一生のお願い。何生目だ。ナインライブズか。ヘラクレスなのか。
お願いして金がちゃりちゃり湧いて出るなら、誰だって親を拝み倒すであろう。もちろんそんな奇跡の力はないし、 メールでなく直接頭を下げるのが筋ってもんだろうとかそういう次元の話でもない。 「ない」というシンプルな2文字が伝わらないこの脱力感をご理解いただけるだろうか。

一応拒絶の表示で玄関は施錠しておいた。兄は勝手に作った合鍵を持っているはずだが、 忘れたのかなくしたのか(なくしたならそれも迷惑な話だ)、チャイムを鳴らしたり 勝手口を開けようとしたりドアポストを覗いてみたりする物音が続いた。完全無欠の不審者。

かくして僕は不審者が車に戻って待機している間に最寄の警察に電話し、冒頭の説明をした。
電話口の若そうな声の相手は、兄が激しく家に入れろアピールをしているかのように受け取った感があった。 後々虚偽の通報と言われても困るので、身の危険はないが居座られてただただ迷惑なのだと何度かくり返す。
「・・・少々、お待ちください」
困惑が見える保留ののち、警官が来てくれることになった。
「あ、緊急性はないので回転灯とサイレンはなしでお願いします。近所迷惑になってしまうので」
「お騒がせして近所に迷惑」ではなく「近所が集まってきてこっちが迷惑」の意味で注文をつける僕。 できれば覆パト希望だが、さすがにそこまで図々しいことは言えない。
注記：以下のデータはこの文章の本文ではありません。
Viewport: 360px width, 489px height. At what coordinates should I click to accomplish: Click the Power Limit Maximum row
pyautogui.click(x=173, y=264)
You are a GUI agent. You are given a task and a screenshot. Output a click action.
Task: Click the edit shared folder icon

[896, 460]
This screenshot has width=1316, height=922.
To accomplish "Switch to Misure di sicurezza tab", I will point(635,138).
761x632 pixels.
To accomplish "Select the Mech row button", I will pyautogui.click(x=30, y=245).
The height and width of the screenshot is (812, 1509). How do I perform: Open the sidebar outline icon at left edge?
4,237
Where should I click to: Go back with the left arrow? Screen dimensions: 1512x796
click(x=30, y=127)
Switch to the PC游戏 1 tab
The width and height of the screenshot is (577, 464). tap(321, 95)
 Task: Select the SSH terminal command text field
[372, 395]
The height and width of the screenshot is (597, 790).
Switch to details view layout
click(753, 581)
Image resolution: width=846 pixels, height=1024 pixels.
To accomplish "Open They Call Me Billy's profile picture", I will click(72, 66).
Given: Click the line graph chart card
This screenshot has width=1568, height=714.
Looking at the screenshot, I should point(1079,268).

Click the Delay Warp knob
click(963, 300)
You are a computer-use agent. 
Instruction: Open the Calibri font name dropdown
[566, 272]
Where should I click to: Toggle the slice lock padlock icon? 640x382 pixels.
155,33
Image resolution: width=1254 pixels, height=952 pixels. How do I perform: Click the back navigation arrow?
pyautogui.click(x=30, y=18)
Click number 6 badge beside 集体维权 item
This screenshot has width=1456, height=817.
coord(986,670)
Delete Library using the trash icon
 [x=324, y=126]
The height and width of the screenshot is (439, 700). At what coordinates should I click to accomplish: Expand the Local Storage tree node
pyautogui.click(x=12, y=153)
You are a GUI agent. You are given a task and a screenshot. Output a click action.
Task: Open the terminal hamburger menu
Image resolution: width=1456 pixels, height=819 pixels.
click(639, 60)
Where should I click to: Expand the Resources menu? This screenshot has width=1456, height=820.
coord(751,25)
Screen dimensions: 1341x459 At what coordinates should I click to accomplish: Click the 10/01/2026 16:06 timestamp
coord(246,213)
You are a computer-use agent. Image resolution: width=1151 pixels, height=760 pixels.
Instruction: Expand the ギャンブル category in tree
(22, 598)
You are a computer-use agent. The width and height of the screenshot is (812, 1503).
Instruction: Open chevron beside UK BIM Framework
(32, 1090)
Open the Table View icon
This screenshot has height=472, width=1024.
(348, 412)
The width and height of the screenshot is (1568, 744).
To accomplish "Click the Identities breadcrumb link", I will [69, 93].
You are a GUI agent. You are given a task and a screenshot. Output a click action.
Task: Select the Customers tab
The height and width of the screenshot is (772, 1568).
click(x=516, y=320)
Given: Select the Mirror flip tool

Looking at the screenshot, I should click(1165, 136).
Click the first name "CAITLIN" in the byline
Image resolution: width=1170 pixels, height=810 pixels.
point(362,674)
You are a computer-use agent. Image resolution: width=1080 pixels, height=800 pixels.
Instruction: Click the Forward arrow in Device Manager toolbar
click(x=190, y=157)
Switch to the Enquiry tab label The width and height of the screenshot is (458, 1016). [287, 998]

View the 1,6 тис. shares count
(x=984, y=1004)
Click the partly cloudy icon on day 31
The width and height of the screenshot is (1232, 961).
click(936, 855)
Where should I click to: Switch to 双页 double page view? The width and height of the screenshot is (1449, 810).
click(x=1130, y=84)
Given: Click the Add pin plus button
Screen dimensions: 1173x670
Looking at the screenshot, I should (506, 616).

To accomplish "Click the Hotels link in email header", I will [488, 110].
数分後、リクエストに答えて静かにパンダが到着。正月早々申し訳ない。が、こっちも切実だ。 不法侵入でしょっぴいてもらうのがベストだが、現実にそこまでは望めないだろう。期待もしていない。
上記のとおり話が通じない上、借りるまで帰らないしつこさに貴重な休みを浪費したくない。 事態を最短かつ最小のダメージで解決するには、第三者を挟んだ方がいいと考えたのだ。 僕達と丸っきり無縁(ここ結構重要)の第三者。 公正に事態を見て、かつ万が一の際にあらゆる意味で力を発揮してくれる警察。超適任。
ちなみに別居中の親族だろうと正当な理由なく敷地に侵入、もしくは退去命令に従わない場合は 住居侵入罪を問えます。身内関係がギスギスしている人は覚えておいて損はないかと。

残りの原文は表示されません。